Les marchés des produits de l’élevage de ruminants N° 363 Juillet/août 2024 Mise en ligne le 19/07/2024

Les marchés des produits laitiers ont finalement bien résisté au chamboule-tout provoqué par le confinement dans la plupart des pays consommateurs et importateurs de produits laitiers. Après avoir décroché jusqu’à la mi-avril, les cours des ingrédients laitiers se sont partiellement redressés.Toutefois les échanges internationaux de produits, peu dynamiques en début d’année, ont été plus ou moins entravés en mars et surtout en avril.

Consommation stimulée par le confinement

En France comme dans tous les pays confinés, les achats des ménages de produits alimentaires, et entre autre de produits laitiers, ont été fortement modifiés pendant la période de confinement. Selon IRi, de la semaine S12 à S19 , la grande distribution (hypermarchés, supermarchés, proximité et e-commerce) a accru de 31% ses ventes de crème, de 27% de beurre, de 14% de laits conditionnés, de 13% d’ultra-frais et de 22% de fromages. Toutefois, la croissance des achats des ménages a été moindre avec la prise en compte de l’activité des rayons à la coupe (non couverts par IRi) de même que les circuits traditionnels (crèmeries, halles, marchés). Ces circuits ont subi une chute d’activité en début de confinement. Toujours selon IRI, les ventes de produits laitiers au rayon à la coupe en GMS ont reculé de 14% en valeur sur la même période. Lors du déconfinement, les achats des ménages ont été moins dynamiques, mais supérieurs à l’an dernier sauf en laits conditionnés selon IRi de la semaine 20 à 22. Les ventes de crème, de beurre, de fromages et d’ultra-frais ont respectivement progressé de +16% , +10%, +14% et +6% dans les rayons en libre-service de la grande distribution.

En Allemagne, les achats de produits laitiers par les ménages ont progressé aussi, mais moins fortement d’après ZMB de +4% en volume pour les liquides, +7% pour le beurre, +8% pour les fromages frais, +10% pour les yaourts, +11% pour les formages et +13% pour la crème.

Bond des fabrications de produits de grande consommation

Les transformateurs laitiers européens ont en conséquence accru les fabrications de produits de grande consommation. En mars, les fabrications de laits conditionnés ont bondi de +8% /2019, celles de laits fermentés de +6% et de beurre de +4%. Grâce à une ressource laitière plus abondante en mars comme au 1er trimestre, les transformateurs ont dans l’ensemble poursuivi la croissance des fabrications fromagères et la reprise des fabrications de poudres grasses (+10% /2019 au 1er trimestre).

Données de position des mots et des éléments:
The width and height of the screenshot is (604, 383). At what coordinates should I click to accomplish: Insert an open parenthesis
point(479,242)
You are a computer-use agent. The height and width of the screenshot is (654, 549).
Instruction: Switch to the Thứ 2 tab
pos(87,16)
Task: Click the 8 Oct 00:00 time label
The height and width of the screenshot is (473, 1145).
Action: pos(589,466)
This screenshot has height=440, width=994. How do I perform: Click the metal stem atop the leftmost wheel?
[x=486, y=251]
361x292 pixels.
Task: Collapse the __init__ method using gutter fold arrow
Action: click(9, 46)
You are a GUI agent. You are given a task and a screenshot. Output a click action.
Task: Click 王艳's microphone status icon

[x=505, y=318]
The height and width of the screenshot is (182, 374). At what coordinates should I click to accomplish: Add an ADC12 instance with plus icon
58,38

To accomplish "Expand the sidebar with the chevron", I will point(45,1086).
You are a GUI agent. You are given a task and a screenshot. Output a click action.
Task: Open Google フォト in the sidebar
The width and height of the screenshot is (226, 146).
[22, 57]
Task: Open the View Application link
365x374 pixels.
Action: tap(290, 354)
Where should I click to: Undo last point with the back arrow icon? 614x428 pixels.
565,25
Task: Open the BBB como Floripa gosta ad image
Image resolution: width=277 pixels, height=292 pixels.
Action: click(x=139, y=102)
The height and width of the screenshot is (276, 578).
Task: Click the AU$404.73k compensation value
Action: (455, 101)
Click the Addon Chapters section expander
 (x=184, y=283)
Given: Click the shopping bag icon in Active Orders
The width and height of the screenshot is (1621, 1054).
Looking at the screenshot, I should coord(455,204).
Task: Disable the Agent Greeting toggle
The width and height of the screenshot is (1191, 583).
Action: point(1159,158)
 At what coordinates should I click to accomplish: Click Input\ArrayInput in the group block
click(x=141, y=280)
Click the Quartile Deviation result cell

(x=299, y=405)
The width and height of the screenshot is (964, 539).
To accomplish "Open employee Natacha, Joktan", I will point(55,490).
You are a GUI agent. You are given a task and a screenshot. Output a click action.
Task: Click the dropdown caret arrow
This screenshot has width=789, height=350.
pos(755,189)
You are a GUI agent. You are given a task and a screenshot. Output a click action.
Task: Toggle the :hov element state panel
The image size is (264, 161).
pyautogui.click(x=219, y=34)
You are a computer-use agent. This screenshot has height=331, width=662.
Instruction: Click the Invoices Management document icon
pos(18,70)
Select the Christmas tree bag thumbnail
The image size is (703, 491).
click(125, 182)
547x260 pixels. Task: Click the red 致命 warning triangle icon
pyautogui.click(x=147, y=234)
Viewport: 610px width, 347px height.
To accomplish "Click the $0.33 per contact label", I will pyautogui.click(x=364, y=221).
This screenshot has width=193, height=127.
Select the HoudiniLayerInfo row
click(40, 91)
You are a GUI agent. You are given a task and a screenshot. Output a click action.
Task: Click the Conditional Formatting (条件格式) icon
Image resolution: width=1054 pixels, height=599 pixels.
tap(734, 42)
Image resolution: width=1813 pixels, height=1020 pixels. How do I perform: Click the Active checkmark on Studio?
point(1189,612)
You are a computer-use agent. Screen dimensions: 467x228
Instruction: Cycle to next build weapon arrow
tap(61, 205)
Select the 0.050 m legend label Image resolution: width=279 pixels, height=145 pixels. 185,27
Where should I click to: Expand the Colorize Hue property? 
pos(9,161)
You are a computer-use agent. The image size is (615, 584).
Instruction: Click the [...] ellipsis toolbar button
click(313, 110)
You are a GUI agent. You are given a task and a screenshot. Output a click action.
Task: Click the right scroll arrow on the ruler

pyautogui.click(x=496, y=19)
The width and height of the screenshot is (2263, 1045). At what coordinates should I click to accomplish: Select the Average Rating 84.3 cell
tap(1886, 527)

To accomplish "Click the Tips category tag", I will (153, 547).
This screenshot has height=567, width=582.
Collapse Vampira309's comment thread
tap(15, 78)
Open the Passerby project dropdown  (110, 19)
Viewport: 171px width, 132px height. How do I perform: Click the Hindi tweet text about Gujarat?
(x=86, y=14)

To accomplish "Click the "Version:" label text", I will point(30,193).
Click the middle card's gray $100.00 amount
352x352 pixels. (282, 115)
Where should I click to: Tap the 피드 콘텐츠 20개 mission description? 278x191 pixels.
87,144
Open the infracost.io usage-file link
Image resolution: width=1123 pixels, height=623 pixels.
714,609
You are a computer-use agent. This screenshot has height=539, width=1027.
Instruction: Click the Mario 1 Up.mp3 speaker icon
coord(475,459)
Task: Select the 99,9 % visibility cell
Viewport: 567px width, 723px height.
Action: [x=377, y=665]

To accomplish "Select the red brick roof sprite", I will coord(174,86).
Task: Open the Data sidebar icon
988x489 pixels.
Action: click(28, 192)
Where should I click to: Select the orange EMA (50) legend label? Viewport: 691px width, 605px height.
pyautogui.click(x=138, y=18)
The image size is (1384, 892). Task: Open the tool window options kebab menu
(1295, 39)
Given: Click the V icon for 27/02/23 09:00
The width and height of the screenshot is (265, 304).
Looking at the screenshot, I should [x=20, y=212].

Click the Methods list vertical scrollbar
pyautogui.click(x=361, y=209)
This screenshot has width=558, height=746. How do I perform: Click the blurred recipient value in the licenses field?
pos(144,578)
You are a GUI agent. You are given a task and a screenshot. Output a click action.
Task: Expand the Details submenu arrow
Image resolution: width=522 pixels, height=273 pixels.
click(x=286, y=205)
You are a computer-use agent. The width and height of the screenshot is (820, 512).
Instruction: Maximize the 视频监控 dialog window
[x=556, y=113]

◆ **À FAIRE**:
Modifiez le passage du texte sur les marchés laitiers allant de « Bond des fabrications » jusqu'à « au 1er trimestre). » en y remplaçant « fabrications fromagères » par « productions fromagères ».

◆ **RÉPONSE PROPOSÉE**:
Bond des fabrications de produits de grande consommation

Les transformateurs laitiers européens ont en conséquence accru les fabrications de produits de grande consommation. En mars, les fabrications de laits conditionnés ont bondi de +8% /2019, celles de laits fermentés de +6% et de beurre de +4%. Grâce à une ressource laitière plus abondante en mars comme au 1er trimestre, les transformateurs ont dans l’ensemble poursuivi la croissance des productions fromagères et la reprise des fabrications de poudres grasses (+10% /2019 au 1er trimestre).